On 03/26/2013 08:18 AM, Koen Nickmans wrote:
> 1. When a lennard-jones potential is shifted so that the potential
> is equal at a cutoff radius, how does espresso handle the
> calculation of forces around the cutoff point? I cannot find where
> this is discussed.

The standard LJ potential in ESPResSo does have a discontinuity in
the force at the cutoff radius. We do not handle the case otherwise. To
my knowledge, this is only important when you choose the cutoff radius
very small or want to simulate at very high accuracy. If you really need
this, it should not be very hard to extend the LJ potential accordingly.
We would be interested in that code if you write it.
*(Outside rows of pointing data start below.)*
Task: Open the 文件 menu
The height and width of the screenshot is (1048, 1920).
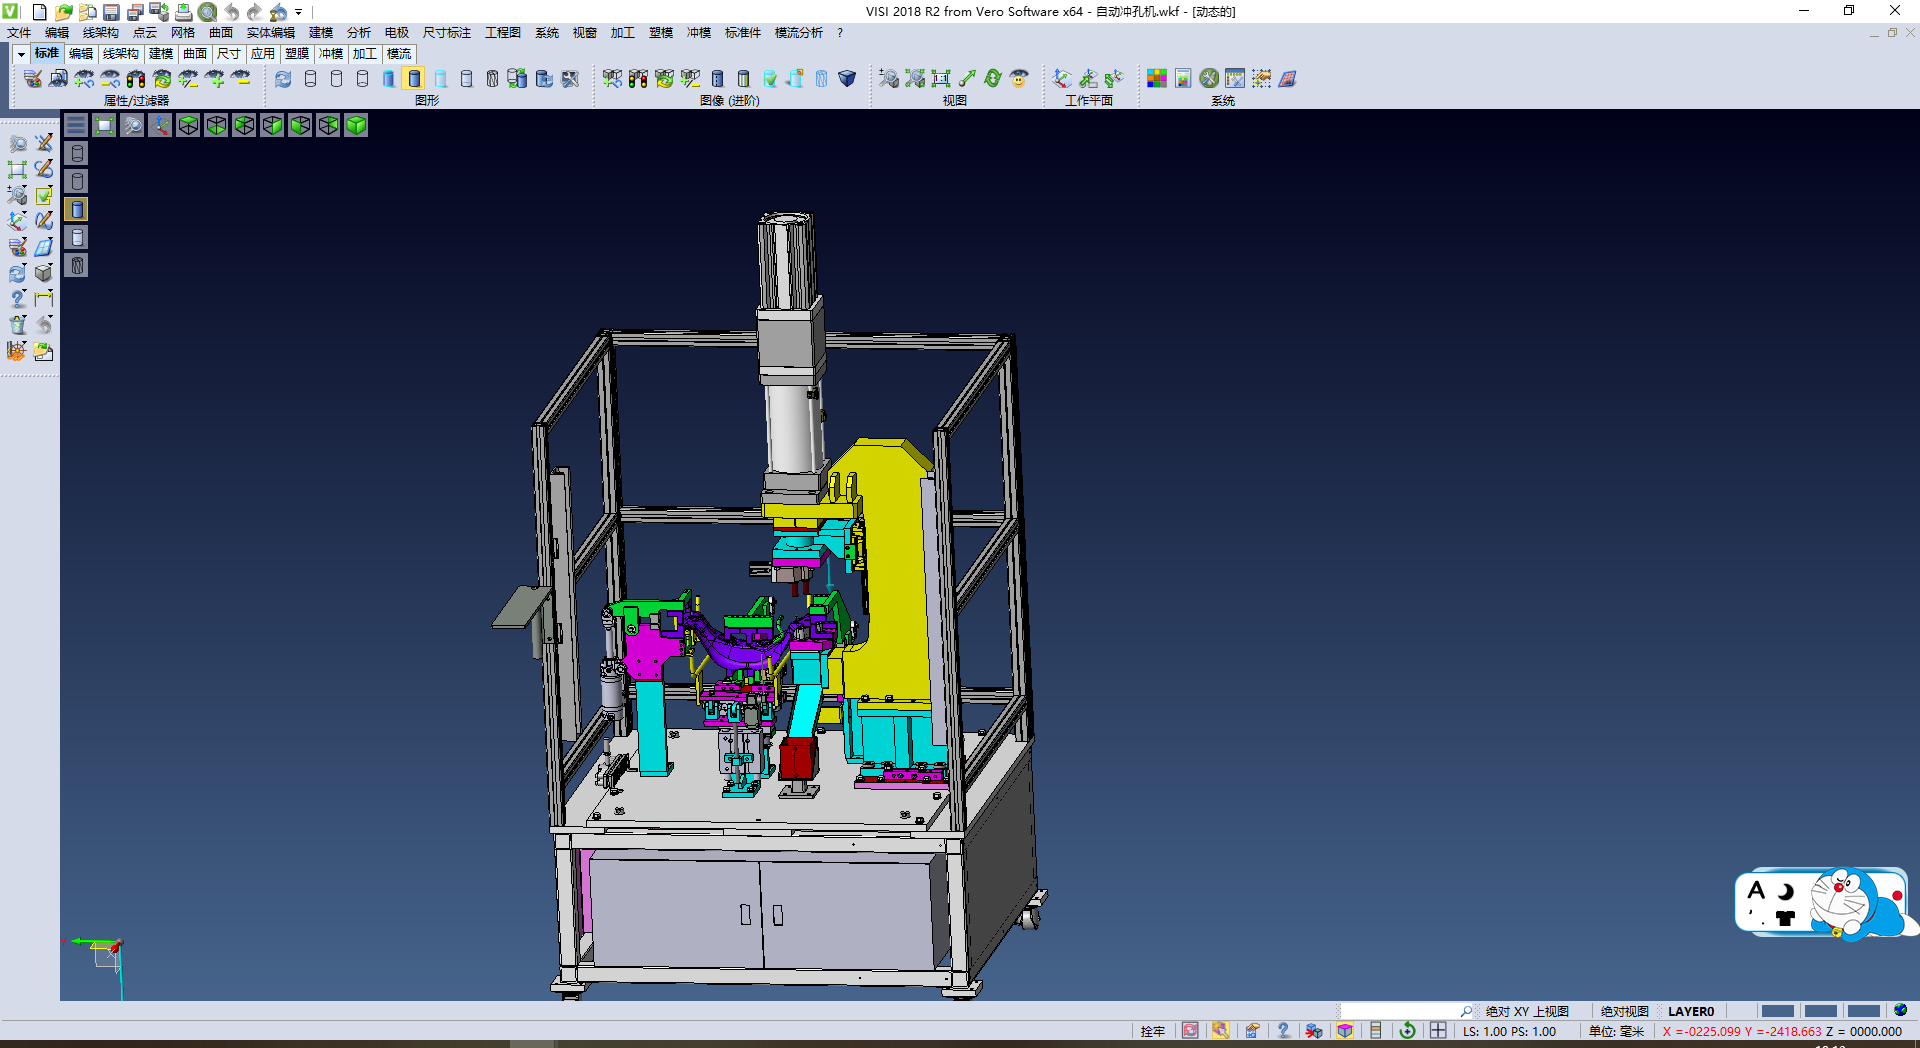Action: (19, 33)
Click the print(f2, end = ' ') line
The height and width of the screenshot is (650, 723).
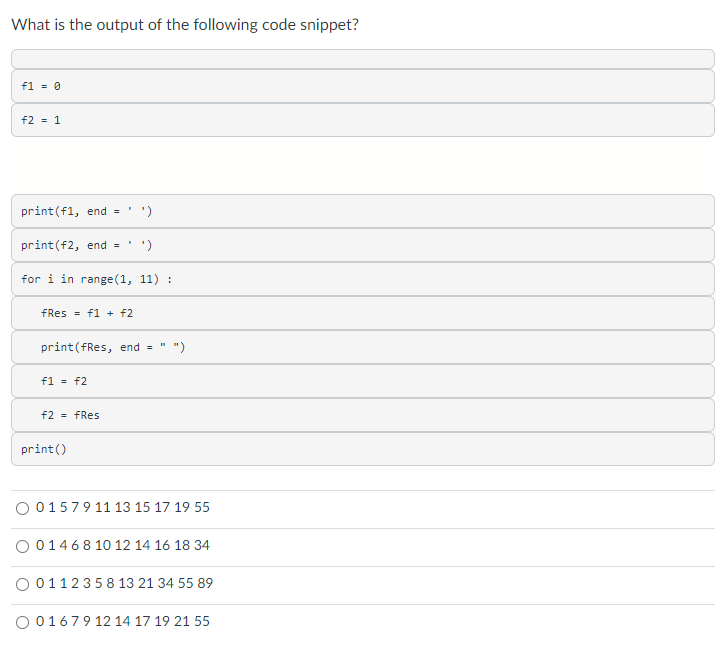point(87,246)
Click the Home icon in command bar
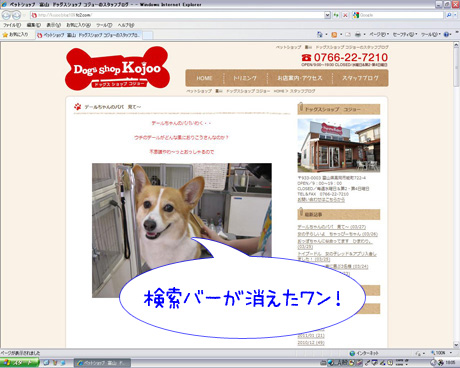The image size is (460, 368). (x=319, y=35)
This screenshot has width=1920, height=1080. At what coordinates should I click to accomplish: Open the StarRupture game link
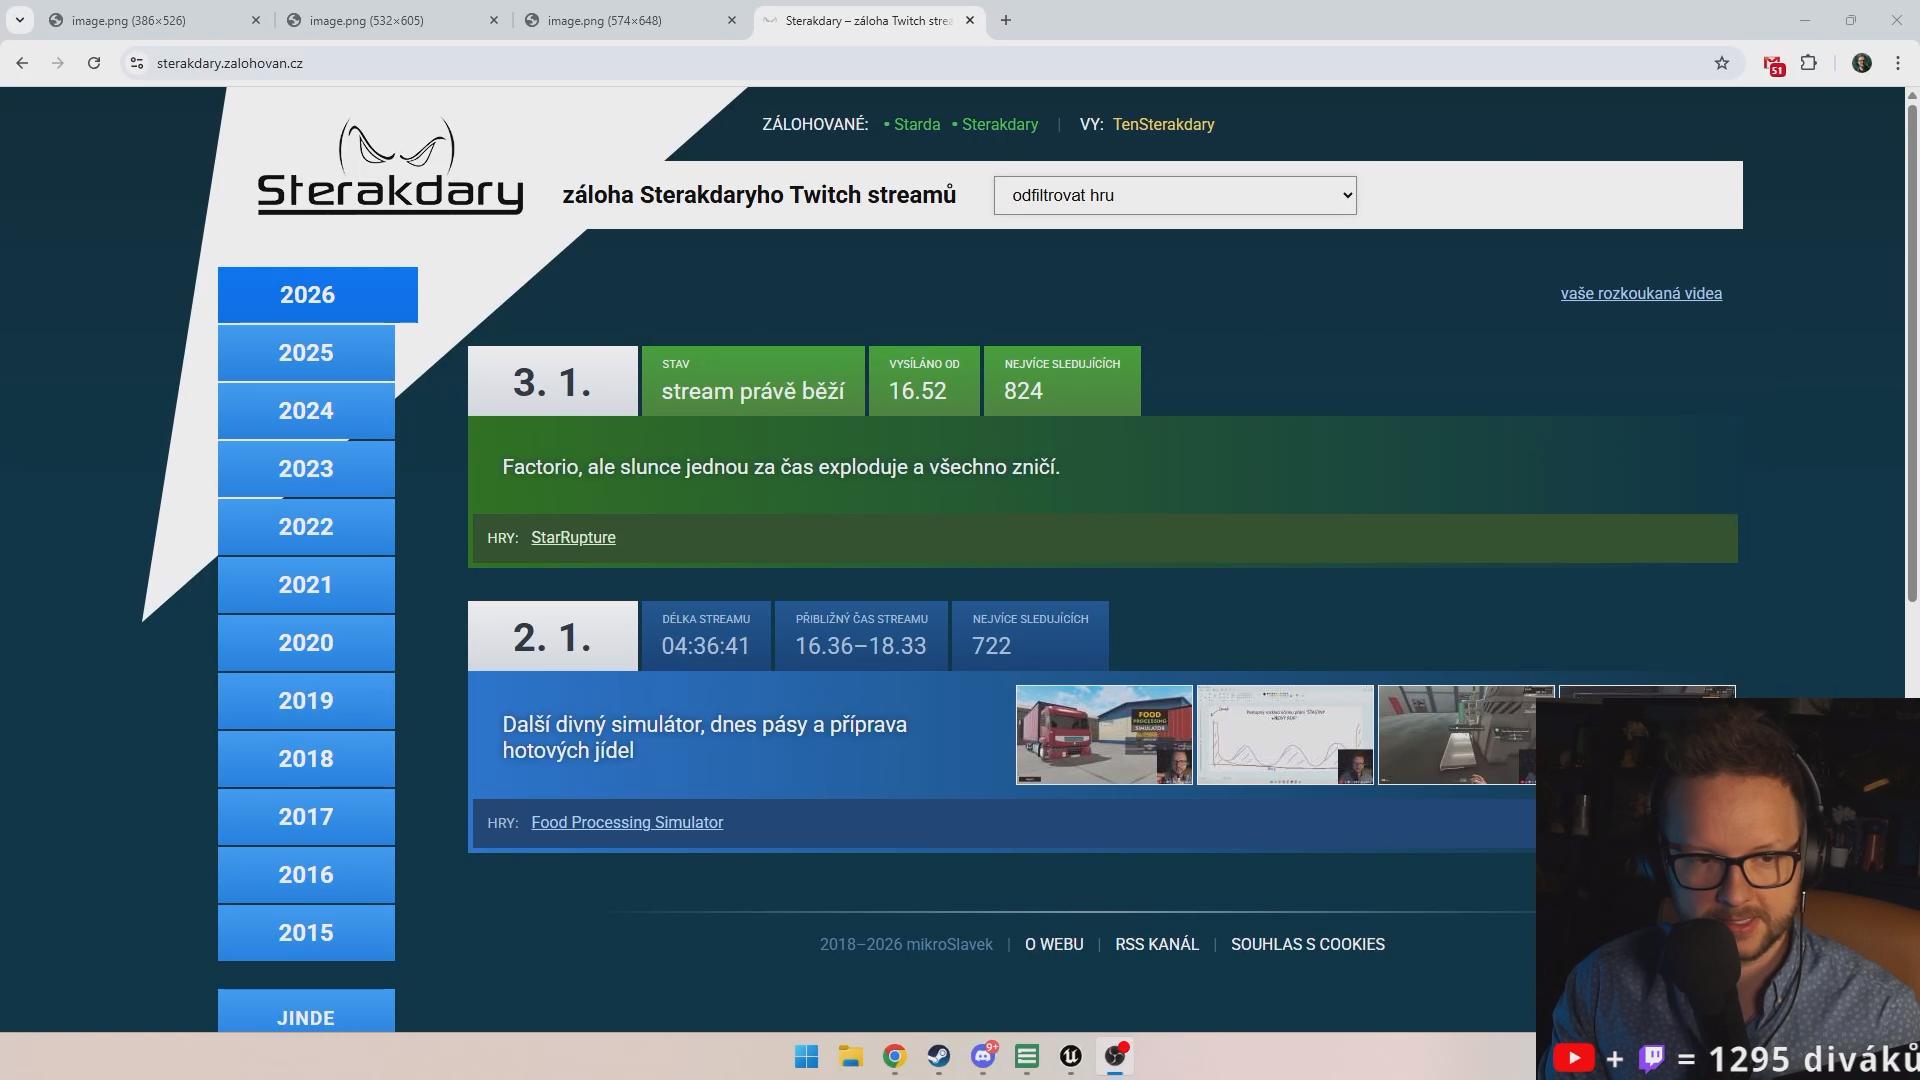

> 2. During my simulation I store configurations at regular intervals
>  using the /analyze append /command, and write them with the
> blockfile command. In a next script I retrieve the configurations
> with /blockfile $file read auto. /How can I now refer to each
> stored configuration separately? What I would like is:
> for /i/ number of configs { access config /i/ calculate property }

Unfortunately, it doesn't work like that.
The problem is that in ESPResSo a *configuration* only contains the
coordinates of all particles, but not all the additional information
that are required to restore the full *state* of the simulation, e.g.
the velocities, the interactions, etc. It is necessary to distinguish
between these two terms.

"analyze append" will only store the configuration. Therefore there is
no simple function to set the current simulation state from that
configuration, as it will be incomplete and may even be inconsistent.
The command "analyze append" is intended mostly for averaging analysis
commands, like "analyze <rdf>".

When you store the configurations in a blockfile via "blockfile
<channel> write configs", this still only means that you store all
configurations that you have collected via "analyze append" to disk.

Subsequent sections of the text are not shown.